短編小説の名手として知られる作家、阿刀田高さん(91)。認知症だった妻の慶子さんが施設に入居したことを機に始まった単身生活を綴ったエッセー『90歳、男のひとり暮らし』(新潮社)が好評だ。2025年に慶子さんが亡くなってから1年。阿刀田さんに家族への思いや人生観について聞いた。(取材・文:婦人公論.jp編集部・油原聡子 撮影:本社・武田裕介)
鏡を見ては…
昨年、エッセー『90歳、男のひとり暮らし』を出版した。スーパーに行って買い物をし、食事を整える。眠れない夜は『源氏物語』五十四帖や百人一首を順番に思い出してみる。年を重ねても機嫌よく暮らす日々を軽妙な語り口で綴り、話題になった。

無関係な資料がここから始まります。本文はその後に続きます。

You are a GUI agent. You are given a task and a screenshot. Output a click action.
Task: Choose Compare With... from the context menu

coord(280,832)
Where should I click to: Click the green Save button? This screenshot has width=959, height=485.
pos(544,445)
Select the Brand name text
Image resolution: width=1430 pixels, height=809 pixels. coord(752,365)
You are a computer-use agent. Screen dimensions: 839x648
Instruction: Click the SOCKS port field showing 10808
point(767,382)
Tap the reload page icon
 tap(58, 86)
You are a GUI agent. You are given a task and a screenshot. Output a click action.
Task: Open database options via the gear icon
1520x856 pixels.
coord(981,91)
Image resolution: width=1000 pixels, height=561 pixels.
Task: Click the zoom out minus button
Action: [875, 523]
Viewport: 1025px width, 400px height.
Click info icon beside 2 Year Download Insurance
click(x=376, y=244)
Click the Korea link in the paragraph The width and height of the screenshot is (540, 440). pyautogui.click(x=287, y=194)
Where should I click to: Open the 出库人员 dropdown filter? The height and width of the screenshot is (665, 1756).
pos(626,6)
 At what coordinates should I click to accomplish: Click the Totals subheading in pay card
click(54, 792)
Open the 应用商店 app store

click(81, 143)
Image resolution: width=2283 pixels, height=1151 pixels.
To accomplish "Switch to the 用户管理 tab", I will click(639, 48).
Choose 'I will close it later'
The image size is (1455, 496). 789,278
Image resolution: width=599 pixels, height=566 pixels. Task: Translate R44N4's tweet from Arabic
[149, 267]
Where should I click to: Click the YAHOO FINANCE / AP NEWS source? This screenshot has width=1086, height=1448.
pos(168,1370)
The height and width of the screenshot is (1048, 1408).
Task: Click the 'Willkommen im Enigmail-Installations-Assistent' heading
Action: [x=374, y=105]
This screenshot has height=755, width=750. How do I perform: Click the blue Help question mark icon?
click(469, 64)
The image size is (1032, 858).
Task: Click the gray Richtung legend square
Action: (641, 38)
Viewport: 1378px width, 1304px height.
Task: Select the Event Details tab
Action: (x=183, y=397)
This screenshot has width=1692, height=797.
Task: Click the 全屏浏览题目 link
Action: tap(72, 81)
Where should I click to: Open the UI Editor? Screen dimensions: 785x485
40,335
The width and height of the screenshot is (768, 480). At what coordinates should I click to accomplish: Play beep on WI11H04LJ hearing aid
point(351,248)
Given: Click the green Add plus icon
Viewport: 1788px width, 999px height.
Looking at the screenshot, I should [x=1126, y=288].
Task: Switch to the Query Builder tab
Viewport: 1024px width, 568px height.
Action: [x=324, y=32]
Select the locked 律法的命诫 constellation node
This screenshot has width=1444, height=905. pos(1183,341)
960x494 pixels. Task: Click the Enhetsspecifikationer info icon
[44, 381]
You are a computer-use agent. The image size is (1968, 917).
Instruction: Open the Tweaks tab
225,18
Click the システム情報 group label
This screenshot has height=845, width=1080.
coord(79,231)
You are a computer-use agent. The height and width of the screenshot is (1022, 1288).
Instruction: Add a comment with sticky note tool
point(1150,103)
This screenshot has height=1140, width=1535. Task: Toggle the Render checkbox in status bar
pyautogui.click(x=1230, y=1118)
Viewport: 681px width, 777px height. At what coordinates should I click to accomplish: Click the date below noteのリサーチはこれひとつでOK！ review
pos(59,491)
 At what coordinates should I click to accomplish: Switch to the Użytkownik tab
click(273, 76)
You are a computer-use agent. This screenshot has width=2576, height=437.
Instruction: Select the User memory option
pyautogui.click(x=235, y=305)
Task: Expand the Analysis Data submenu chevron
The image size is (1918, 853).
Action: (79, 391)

「子どもたちは『あんなものを書いて』と苦笑いしていました。周りの評判ですか? 周りで語ってくれそうな人はみんな死んじゃったからね。誰が生きているだっていうくらい。親しい友人はもうほとんどいなくなりました」と語る。
都内の自宅でひとり暮らしだ。隣には次男夫婦が住んでいる。阿刀田さんの家は、玄関、リビング、洗面所と家のあちこちに鏡がある。
「素敵になろうとは思っていないんですが、あまり汚いじいさんになるのは嫌だなって。汚い生活もしたくないので部屋も片付けているんです」と笑う。